## TEXT SEGMENT
/---
Preschool admissions - I need to renege on oral commitment

March 2014

My child was admitted into a very desirable private preschool and I would love to accept, but as I calculate the costs again, I realize it is going to be a bit more than I had initially thought and the truth is, I have found good, less expensive alternatives. I had orally committed to accepting a spot if offered one, and so now I feel terrible about potentially turning it down. No deposits have been paid yet or contracts signed. I wonder, has this happened to anyone else - where you say that you will accept if offered a spot, are offered one, and then don't accept? How terrible is this? anon


Hello--I totally did this, and only 2 months ago. Worse yet, it was the night before I took her for the first day, with the contracts in hand to be delivered. We had some miscommunication about the costs. It was $200 more/month than I had expected/planned. In some ways, it was only $200, but in others, I knew it would really harm our financials to spend that. It was hard to communicate that, but I had to do what was best for our family. I was very respectful and apologetic, as that's how I felt, but also embarrassed. Looking back, I'm happy with my decision still. I wish I COULD have afforded it, but so grateful I chose what was best for our family. Good luck! mama who reneged on private preschool, too


It is not unusual at all for families to decline an offer of acceptance. Schools know that a certain percentage will do this. Don't give it another thought. Do what's best for your family. local mom


Not a big deal at all if you have not yet signed a contract; it's pretty common that families will look at multiple schools, and there are many reasons you might opt not to go with your top choice when it comes to the final decision. You say that you have told the school you'd take a spot if one were offered--so it sounds like you haven't actually even been offered a spot yet. If and when you are offered it, you simply tell the school that you have decided on a different program. Particularly if it is a highly desirable school, they will have no problem moving to the next person on the list (and honestly, if it is a highly desirable school they may not even offer you a spot in the first place, so the decision may be moot!) At some of the schools we considered, you had a period to change your mind even after signing the contract, too. The schools want it to be the right fit as much as you do. Mama to another preschool applicant


If the preschool is as desirable as you say it is, then I wouldn't worry about reneging on an oral agreement. Somebody else will happily take that spot and everybody's happy. Good for you for not going into debt for preschool! anon


How Many Preschools to Apply To?

Nov 2013

My son will be 3 next fall and we have begun looking at preschools for next year. How many schools do you really have to apply to, to be sure you get in to at least one of your choice? I am interested in a play-based school with free-flow access so the kids can be outside (or inside) if they want to. I am also looking for a schedule that's 5 days a week from 8-9 to 1-3. I am open to co-ops.
\---
## BRIEF A
List the sign-offs of the four replies to the first post in the preschool discussion.
## BRIEF B
According to the preschool discussion, how much more per month did the preschool cost than the first reply's writer had expected?
The listing after the preschool discussion is separate material.

## MATERIAL PROVIDED
/---
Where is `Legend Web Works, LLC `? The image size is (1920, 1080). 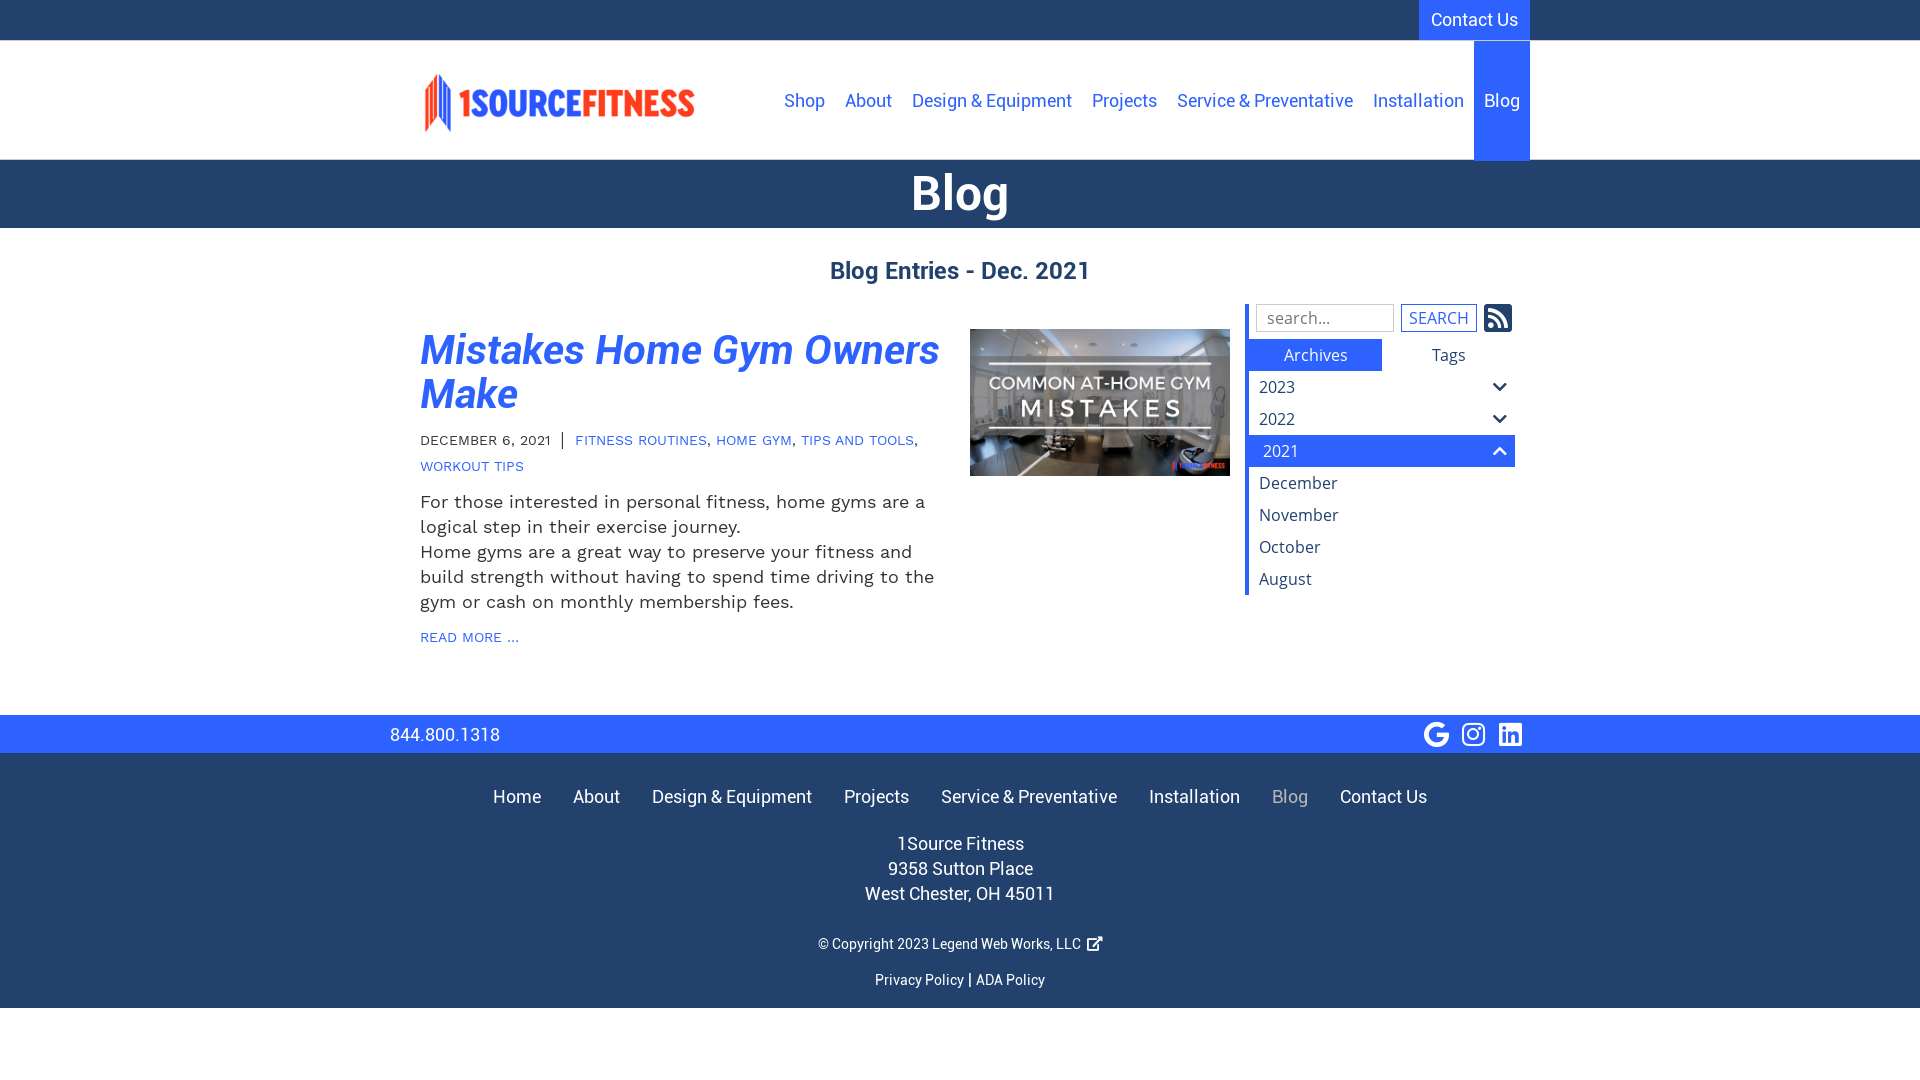 Legend Web Works, LLC  is located at coordinates (1018, 944).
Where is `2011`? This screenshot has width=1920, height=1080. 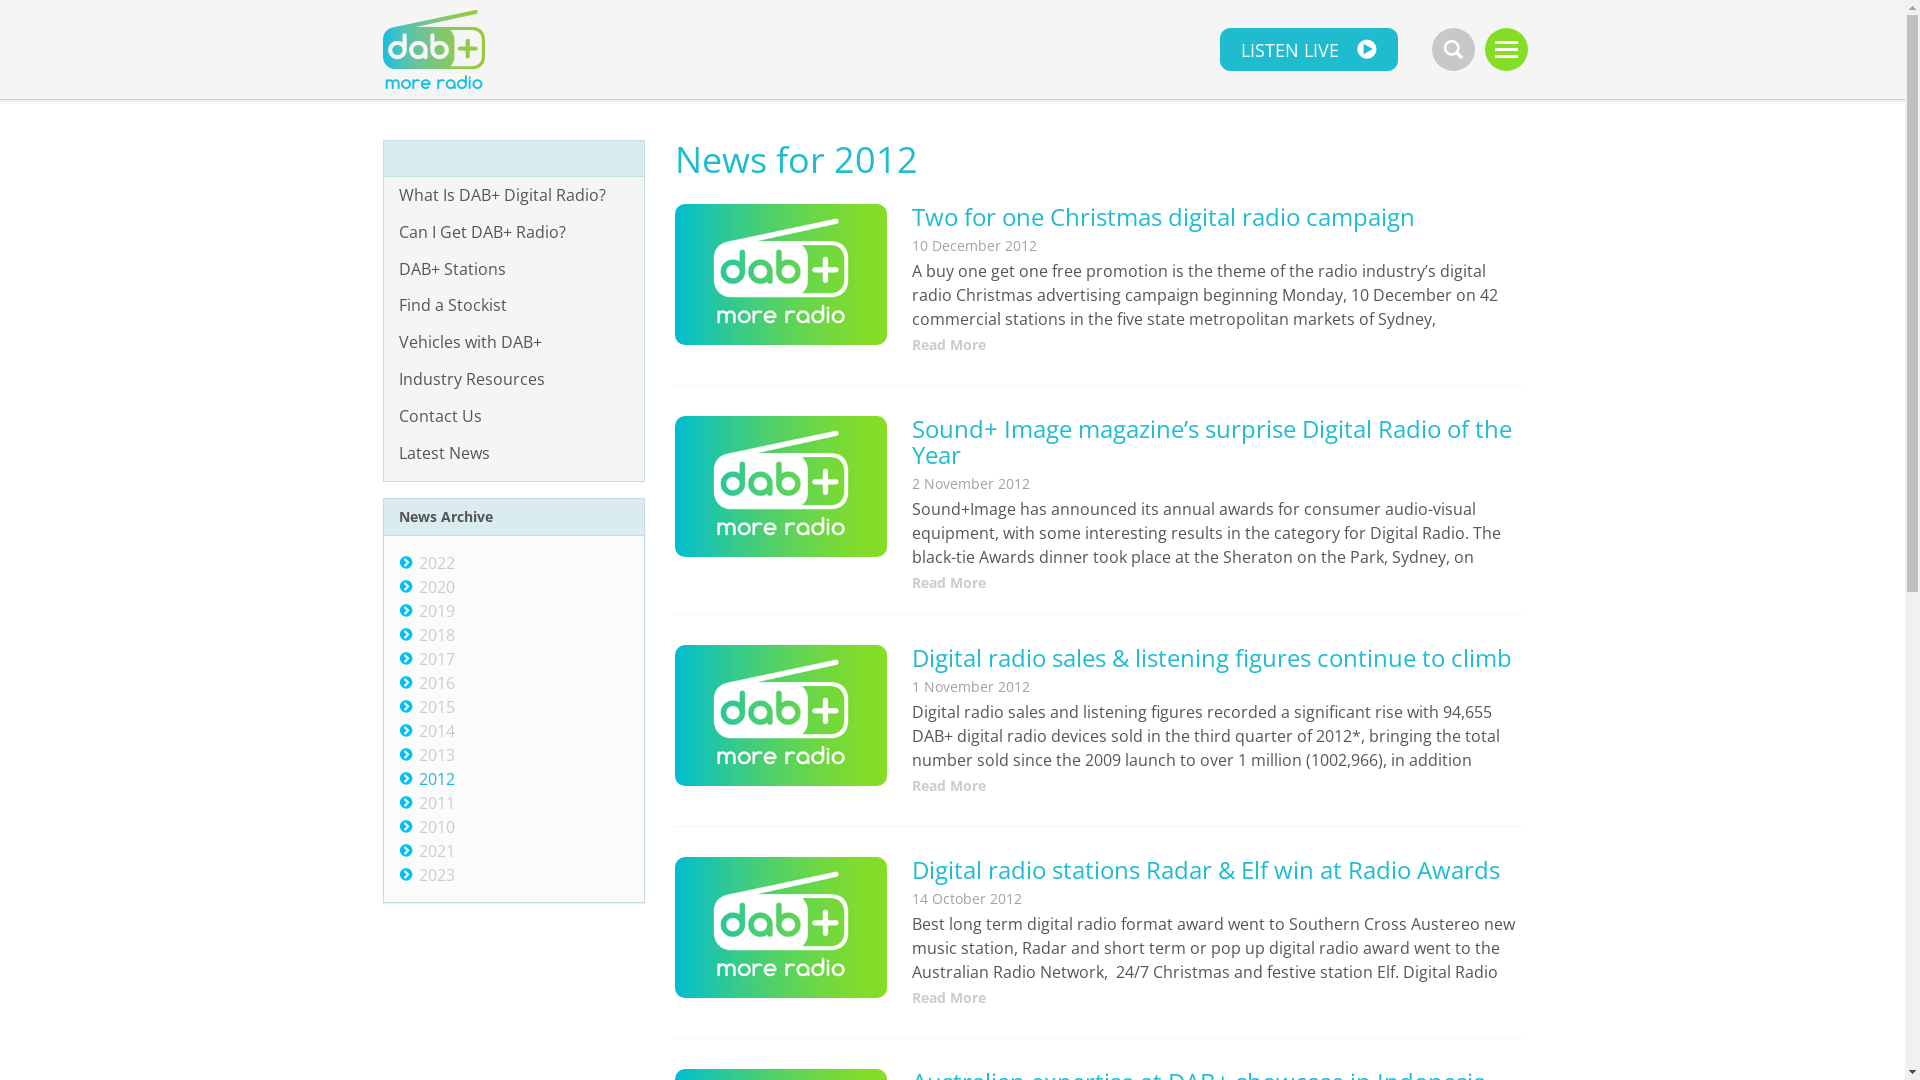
\---
## EXPECTED OUTPUT A
mama who reneged on private preschool, too
local mom
Mama to another preschool applicant
anon

## EXPECTED OUTPUT B
$200 more per month.